I guess I had other things to write about last week when this happened, or it got stuck in the back of my mind. Interaction with the people around us makes life more than bearable and even more than interesting. It makes it valuable. Today at the supermarket, I stood in the line of the cashier who, in the past, told me she was going to make lentil soup during her vacation, and the packer was a guy who’s mentally challenged. It’s wonderful that the stores give people a chance to make a living and be part of society, but it’s going to limit the repartee of the workers with the customers. He’s very proud of himself that he knows to put the eggs in one bag so they won’t get scrambled on the way home. I’m happy for that, believe me. (Wait a minute, isn’t the expression “Don’t put your eggs in one basket?”) But…

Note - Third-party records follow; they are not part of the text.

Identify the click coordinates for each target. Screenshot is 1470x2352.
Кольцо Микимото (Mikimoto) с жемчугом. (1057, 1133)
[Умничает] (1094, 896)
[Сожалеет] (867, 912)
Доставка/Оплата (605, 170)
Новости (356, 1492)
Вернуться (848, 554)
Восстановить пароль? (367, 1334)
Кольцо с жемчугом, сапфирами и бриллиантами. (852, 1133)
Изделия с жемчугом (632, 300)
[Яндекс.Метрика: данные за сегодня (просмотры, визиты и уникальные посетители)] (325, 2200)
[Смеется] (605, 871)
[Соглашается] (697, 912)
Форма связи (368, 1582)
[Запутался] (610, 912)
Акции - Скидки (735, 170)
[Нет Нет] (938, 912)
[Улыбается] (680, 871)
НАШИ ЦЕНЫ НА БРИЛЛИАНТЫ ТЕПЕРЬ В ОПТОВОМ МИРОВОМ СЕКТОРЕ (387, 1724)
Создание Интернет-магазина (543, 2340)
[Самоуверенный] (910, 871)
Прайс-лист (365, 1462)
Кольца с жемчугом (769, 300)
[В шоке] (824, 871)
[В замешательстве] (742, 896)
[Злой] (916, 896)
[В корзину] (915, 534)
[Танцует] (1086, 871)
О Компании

last week was totally a different experience. Even before I got to the aisle that looked the quickest, I noticed that the cashier and the bagger were laughing it up in a very lively manner, clearly having shared a story (probably a little bit naughty, I figured) that provoked tremendous enjoyment on their part. But the fact is that their laughter made them happier, and made it a pleasure to be in their line. And not only a pleasure, but they were happy to share with me more than that. This store happens to be one that gives you back 5 cents per back that you bring in, but when it came time to tally up how many bags of mine they were using, they said, “5, 10, what’s the difference?” and gave me my 50 cents for 10 bags, even though I probably only had 8. Or six.
Does it hurt the store? Perhaps, in the long run. But creating good will makes me want to go back there, even though it’s out of the way a little bit for me.
Wouldn’t you want to buy some happiness?